## WHAT THE EXERCISE ASKS
Your answer consists of the lines in the data that contain "Open". Copy each of them.

## DATA FOR REVIEW
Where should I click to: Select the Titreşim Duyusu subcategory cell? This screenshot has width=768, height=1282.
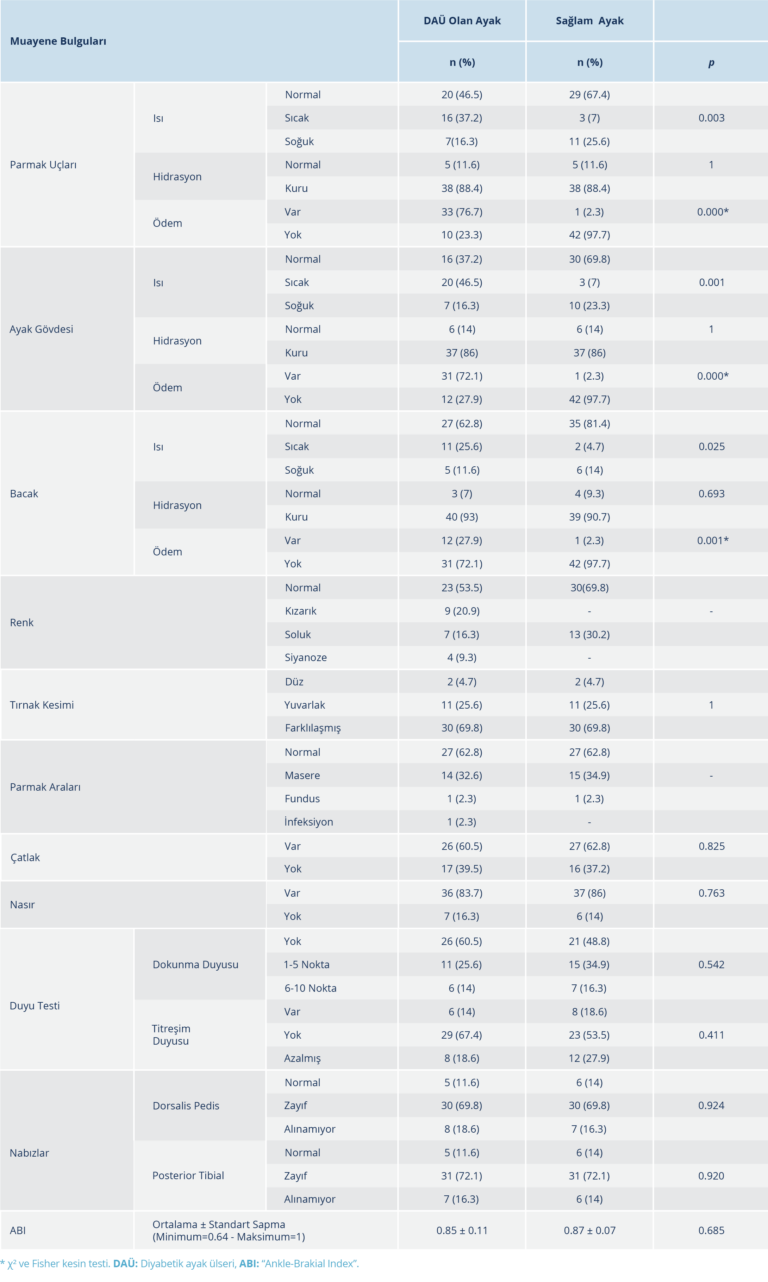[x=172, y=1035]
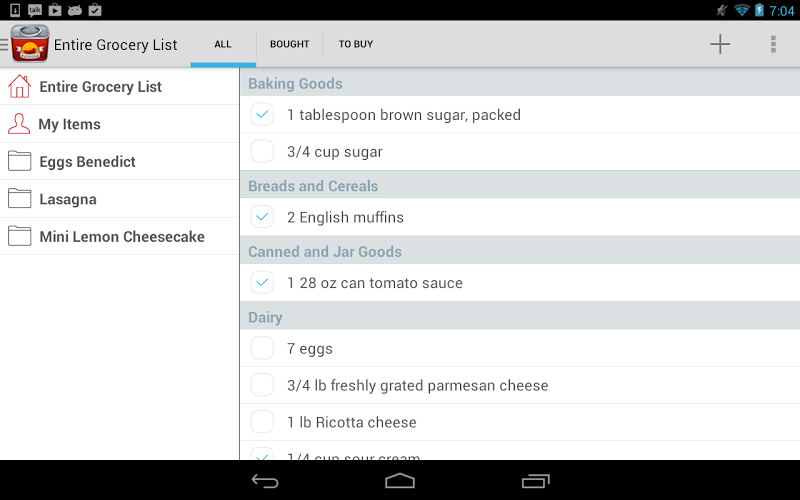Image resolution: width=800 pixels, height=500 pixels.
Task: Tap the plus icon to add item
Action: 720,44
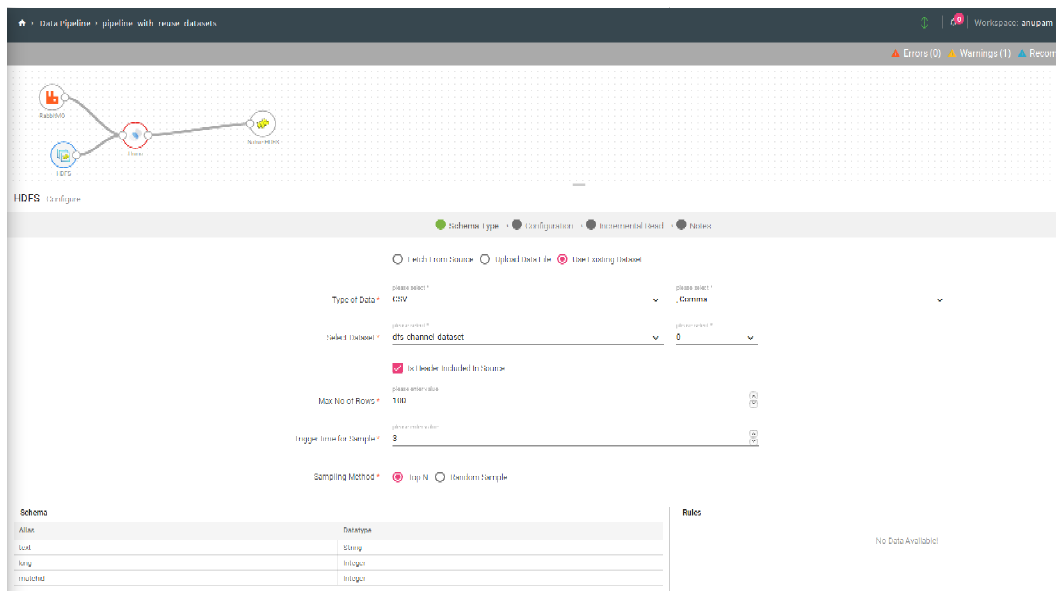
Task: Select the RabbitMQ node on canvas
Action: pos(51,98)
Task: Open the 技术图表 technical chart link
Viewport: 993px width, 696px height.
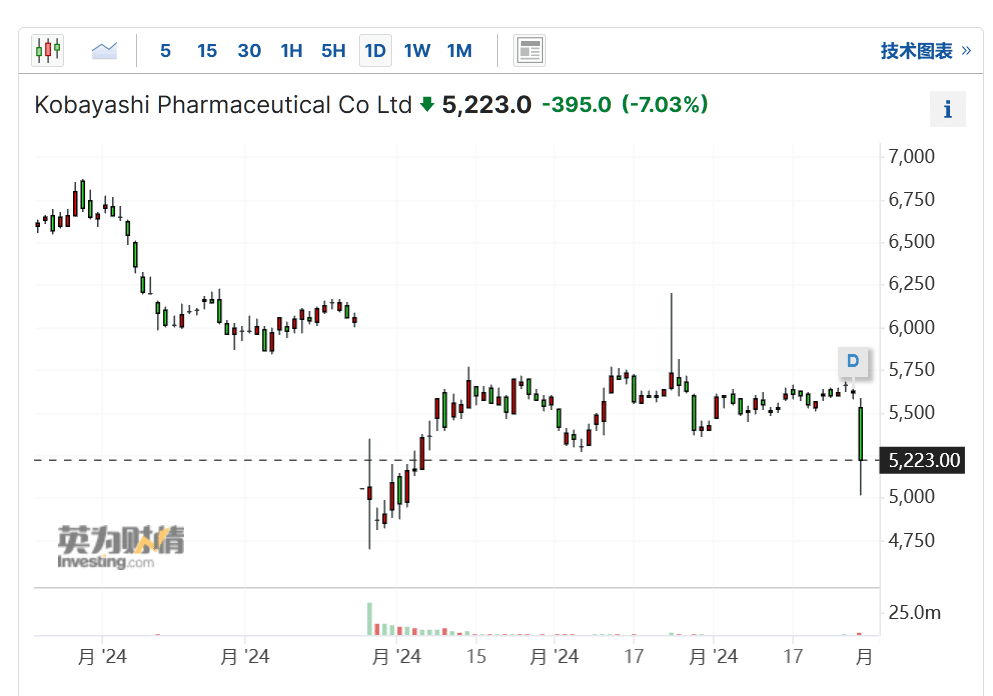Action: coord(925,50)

--

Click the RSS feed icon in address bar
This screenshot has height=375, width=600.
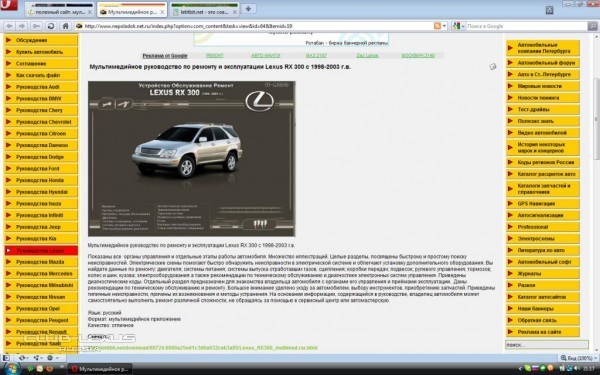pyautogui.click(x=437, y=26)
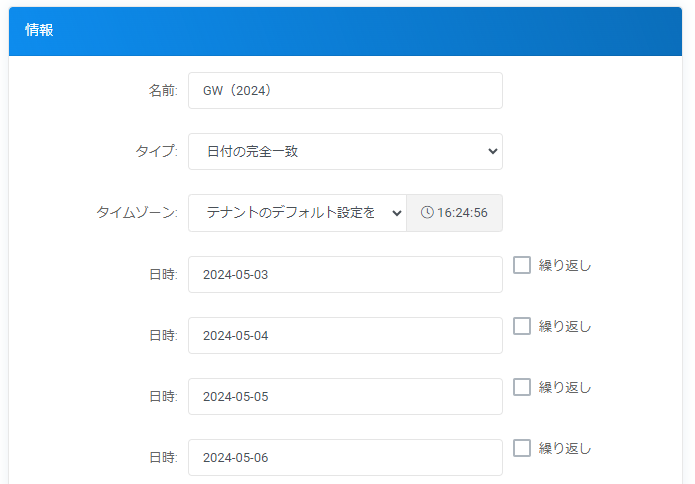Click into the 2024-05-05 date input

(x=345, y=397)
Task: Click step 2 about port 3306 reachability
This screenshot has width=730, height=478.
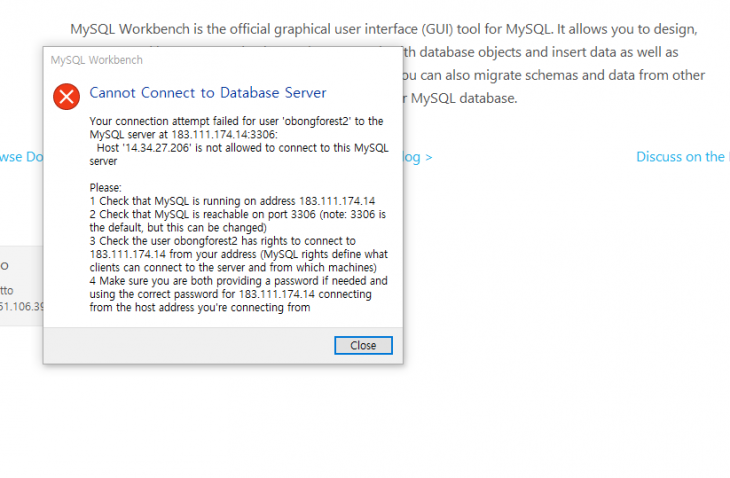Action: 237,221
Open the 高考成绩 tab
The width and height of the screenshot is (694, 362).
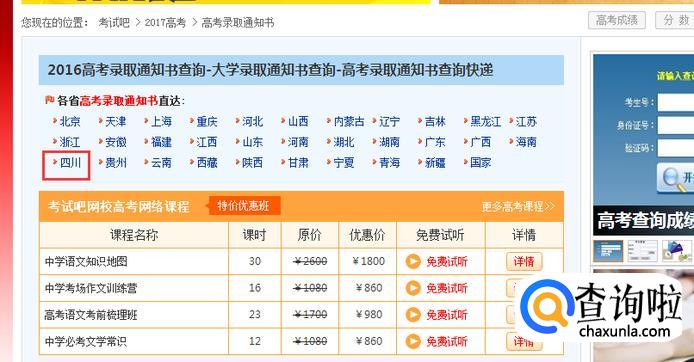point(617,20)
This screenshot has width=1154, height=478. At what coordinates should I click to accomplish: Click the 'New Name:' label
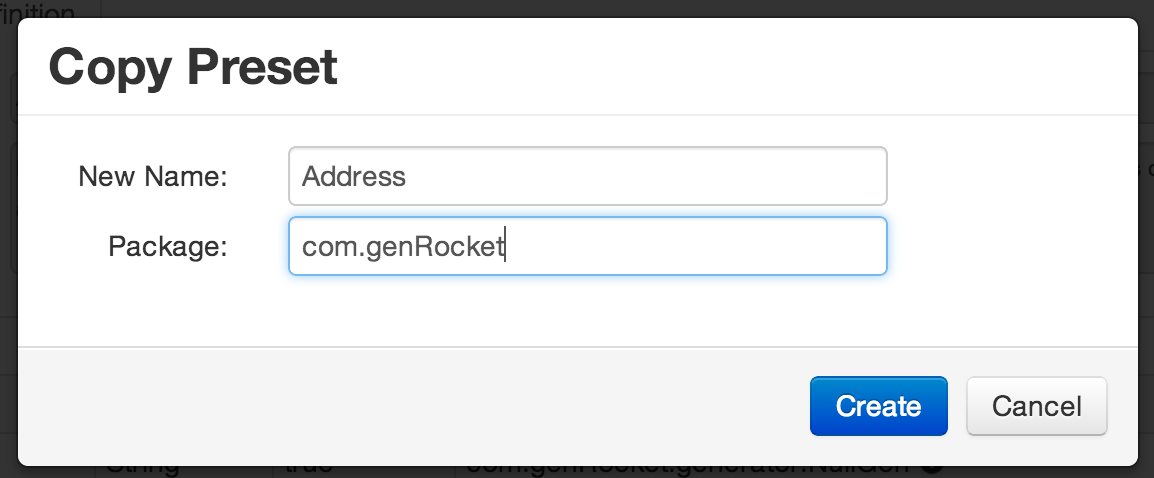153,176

## ANSWER SPACE
Task: Open the 技术图表 technical chart link
Open the 高考成绩 tab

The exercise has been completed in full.